Although room arrangements are often a clue to the teacher’s primary teaching style, his/her predominant instructional strategies and preferences for students working independently or collaboratively, it not always correct to assume a particular teaching style based upon one walkthrough. In many classrooms, room arrangements are not static and desks, tables, other furniture, and equipment can be rearranged regularly to facilitate whole class direct instruction, collaborative group work, centers, presentations, hands-on science, etc. In smaller or more crowded rooms, teachers and students may push desks together with a partner/buddy or with three or more students to do group work and then separate desks during assessment. In larger rooms, the space may be sufficient to allow a section for whole class instruction, tables for small groups, a reading center, computer center, etc. at the same time.

Some room arrangements are subject specific (especially science) or are designed for specific programs or instructional models. Our district uses Scholastic’s Read 180, a reading intervention program, in quite a few of our secondary schools. The instructional model for this program is a 90 minute time block in which the first 20 minutes are whole class instruction followed by students split into three groups and rotating between small group instruction with the teacher, independent reading on couches or bean bags in the reading/listening center and one third of the students on computers using the interactive, adaptive software. This program requires a large room with the three areas for rotations, plus an area for whole class instruction.

Observations of connections between room arrangement and teaching style:

I did make several visits last week to Parker Elementary school, assisting teachers with their Interactive Whiteboard and software setup in preparation for a training I will be doing at the site next week. Six out of twelve classrooms are now equipped with IWBs. Three of the rooms have had boards for almost two years and the other three were installed around the middle of the last school year. Two of the teachers are returning teachers and have experience with the IWBs. The other teachers are either new to the school and/or have an IWB in their room for the first time. One teacher is a first year teacher. In most of the rooms I looked into, the arrangement of desks were in tables or clusters or were in a horseshoe or semi-horseshoe with one or more openings in the horseshoe to facilitate traffic. All rooms had at least one separate table for small group instruction. The teacher's desk was usually off to the side or in the back. Some rooms had an open center area with a rug.

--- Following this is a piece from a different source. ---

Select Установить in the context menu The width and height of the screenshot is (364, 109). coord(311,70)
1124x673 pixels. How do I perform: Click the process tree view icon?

One of the teachers who had used her IWB extensively last year and had started this year using the board, had the projector bulb burn out and unfortunately, there were no extra bulbs on hand. I assisted the principal in ordering new bulbs and then went to observe the teacher and let her know that bulbs were ordered. I was dismayed to see that the double-desks were rearranged in traditional neat rows, turned to face the regular low-tech whiteboard. Each desk-table consists of two connected desks with one tabletop. The lesson I observed was an Open Court reading lesson with choral reading. It was almost entirely teacher-directed. Students participated but were not deeply engaged in the reading selection. Ms. S moved around the room assisting students, but it was apparent that she was somewhat frustrated and not at ease. She had become reliant on the technology and without it she fell back on a very traditional arrangement and methodology. I am hoping to observe this teacher again to 1) see if the instructional strategy was more a function of the Open Court routine for that day of the week, 2) to see if the room arrangement and the strategies are different when the IWB is back up and running, and 3) to ask if she would like any assistance or suggestions.

In the second IWB classroom I visited on the same day, the teacher had arranged the double desks (two connected desks with one top) in a semi-horseshoe configuration. This teacher had minimal training on the IWB, but she had a flipchart lesson displayed. She used a variety of tools and techniques to engage the students (shoulder buddies, think-pair-share, individual wipe-off whiteboards, questioning techniques, echo and choral answering) in addition to the IWB and she utilized the desk configuration to be in the center of the students, moving freely around them. Students were not particularly still in their seats, but they were engaged and there was a lot of energy in the room. Ms. M enhanced the lesson through technology and she used the room set up to increase her ability to interact with all of the students. More than the room arrangement or the technology, the greatest effect was through the teacher’s strong and solid pedagogy.